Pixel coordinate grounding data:
|---|

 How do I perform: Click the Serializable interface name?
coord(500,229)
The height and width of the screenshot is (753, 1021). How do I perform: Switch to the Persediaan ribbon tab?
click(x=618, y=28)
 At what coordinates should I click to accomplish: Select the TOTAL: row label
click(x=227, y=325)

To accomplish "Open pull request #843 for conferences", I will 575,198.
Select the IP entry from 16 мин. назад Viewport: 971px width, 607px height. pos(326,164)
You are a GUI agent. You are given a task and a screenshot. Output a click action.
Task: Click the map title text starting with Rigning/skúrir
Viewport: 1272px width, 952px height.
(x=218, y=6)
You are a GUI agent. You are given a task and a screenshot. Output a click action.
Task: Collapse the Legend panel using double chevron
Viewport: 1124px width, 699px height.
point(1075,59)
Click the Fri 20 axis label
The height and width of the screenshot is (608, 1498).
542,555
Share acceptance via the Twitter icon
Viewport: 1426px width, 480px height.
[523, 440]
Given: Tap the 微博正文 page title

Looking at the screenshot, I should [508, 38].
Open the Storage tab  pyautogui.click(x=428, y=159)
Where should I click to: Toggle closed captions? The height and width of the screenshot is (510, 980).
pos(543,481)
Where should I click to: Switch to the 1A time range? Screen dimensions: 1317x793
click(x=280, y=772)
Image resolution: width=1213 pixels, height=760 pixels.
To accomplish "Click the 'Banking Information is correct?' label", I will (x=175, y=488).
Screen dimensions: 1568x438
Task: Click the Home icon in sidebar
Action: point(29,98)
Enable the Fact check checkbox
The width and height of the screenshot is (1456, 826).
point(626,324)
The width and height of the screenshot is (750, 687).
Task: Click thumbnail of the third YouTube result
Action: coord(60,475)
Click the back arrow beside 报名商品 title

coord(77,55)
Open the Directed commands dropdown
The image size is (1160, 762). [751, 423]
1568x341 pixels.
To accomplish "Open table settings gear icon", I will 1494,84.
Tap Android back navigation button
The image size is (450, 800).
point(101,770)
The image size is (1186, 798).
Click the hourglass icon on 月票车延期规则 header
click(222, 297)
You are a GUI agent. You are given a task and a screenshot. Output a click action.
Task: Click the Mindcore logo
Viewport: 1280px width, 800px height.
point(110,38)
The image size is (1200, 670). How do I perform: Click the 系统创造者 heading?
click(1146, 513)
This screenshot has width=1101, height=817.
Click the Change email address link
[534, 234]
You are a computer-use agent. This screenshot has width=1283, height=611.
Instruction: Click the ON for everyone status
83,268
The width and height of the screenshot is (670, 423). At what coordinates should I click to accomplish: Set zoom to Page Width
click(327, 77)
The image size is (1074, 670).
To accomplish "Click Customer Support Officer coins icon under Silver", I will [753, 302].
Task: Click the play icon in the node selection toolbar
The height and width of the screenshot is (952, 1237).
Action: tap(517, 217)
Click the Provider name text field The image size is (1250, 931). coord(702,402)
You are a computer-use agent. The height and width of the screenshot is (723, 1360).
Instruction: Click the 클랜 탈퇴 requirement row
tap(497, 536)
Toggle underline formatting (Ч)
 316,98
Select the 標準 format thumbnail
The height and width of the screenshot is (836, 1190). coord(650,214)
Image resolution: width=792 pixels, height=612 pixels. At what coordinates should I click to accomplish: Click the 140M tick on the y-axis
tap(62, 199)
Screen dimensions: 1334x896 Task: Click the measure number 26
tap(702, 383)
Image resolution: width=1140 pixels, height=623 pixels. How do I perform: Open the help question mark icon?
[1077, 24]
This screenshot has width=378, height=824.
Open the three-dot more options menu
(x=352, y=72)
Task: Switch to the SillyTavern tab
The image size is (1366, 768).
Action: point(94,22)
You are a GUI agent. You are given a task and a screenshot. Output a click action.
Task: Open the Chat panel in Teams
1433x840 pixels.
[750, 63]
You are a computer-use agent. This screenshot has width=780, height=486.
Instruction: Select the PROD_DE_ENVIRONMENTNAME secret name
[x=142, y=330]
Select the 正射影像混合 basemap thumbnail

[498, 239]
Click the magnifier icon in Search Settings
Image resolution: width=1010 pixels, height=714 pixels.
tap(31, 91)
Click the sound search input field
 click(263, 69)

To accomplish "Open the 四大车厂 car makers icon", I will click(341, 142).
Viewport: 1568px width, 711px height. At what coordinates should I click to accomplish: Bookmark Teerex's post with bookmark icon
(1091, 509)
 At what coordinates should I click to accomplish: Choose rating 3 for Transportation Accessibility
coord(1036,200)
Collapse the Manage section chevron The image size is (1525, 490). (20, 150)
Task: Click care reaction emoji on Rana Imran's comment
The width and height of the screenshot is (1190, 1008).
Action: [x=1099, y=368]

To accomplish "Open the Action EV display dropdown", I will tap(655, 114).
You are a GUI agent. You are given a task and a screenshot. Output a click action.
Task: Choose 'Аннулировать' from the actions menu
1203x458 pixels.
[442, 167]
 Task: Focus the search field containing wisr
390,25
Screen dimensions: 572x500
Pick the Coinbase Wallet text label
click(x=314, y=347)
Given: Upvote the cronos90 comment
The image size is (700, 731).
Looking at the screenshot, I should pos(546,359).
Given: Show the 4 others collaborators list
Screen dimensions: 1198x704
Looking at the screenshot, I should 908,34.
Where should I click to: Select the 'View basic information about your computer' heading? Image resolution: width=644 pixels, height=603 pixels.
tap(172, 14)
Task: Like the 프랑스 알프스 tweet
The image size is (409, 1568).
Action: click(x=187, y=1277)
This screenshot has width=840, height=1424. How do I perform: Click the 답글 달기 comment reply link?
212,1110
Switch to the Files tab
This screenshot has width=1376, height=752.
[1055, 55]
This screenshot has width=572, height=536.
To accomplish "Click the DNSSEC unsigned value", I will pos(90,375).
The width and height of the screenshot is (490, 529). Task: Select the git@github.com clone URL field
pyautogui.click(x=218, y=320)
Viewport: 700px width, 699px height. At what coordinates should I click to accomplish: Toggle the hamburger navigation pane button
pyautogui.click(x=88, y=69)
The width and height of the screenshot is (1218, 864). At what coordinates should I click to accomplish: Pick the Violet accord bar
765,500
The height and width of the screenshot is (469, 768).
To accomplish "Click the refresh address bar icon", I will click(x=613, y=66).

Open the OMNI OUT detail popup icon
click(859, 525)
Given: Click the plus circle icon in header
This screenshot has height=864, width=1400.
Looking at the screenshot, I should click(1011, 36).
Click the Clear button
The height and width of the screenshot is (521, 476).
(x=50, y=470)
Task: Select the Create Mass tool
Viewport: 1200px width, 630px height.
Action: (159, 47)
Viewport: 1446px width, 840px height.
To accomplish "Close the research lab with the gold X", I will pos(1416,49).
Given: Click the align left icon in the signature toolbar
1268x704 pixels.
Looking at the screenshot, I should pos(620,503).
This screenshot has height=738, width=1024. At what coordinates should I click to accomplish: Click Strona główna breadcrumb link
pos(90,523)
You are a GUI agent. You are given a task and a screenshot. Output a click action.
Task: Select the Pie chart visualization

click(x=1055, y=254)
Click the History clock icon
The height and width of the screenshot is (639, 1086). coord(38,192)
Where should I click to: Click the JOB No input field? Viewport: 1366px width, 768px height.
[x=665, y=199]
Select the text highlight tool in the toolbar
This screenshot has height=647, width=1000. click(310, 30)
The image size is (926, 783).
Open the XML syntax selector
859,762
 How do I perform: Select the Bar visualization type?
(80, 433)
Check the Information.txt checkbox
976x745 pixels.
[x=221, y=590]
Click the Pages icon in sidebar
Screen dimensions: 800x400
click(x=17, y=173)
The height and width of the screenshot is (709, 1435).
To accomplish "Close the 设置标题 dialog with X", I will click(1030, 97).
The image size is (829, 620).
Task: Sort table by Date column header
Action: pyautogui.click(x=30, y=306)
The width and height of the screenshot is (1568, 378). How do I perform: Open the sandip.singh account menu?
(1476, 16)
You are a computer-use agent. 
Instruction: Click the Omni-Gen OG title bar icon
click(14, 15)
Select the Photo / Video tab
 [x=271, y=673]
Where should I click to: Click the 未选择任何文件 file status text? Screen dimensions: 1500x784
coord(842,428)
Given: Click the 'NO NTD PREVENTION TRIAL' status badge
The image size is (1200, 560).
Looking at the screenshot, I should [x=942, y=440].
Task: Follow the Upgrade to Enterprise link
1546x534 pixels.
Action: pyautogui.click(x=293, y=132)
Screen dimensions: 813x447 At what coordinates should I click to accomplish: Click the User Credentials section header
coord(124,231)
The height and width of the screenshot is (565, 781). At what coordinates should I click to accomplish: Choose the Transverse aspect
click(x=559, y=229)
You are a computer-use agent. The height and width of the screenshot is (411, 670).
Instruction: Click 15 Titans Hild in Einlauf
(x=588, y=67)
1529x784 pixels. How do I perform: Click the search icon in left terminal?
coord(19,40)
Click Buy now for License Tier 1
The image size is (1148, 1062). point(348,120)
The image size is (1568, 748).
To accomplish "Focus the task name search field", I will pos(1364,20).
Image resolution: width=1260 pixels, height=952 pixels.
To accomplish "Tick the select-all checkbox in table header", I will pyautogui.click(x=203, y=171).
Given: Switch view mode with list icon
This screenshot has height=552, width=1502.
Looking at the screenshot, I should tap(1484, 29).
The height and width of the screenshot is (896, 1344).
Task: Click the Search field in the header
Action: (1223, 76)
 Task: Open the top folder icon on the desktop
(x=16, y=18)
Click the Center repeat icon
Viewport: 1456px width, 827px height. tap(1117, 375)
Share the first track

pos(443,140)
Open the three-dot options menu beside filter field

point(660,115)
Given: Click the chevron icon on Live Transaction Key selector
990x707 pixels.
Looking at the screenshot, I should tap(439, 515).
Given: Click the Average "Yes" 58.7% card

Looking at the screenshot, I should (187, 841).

|---|

Task: Only a number is wanted here: the count of lines in the data that contain the string "Collapse".

Solved exercise: 2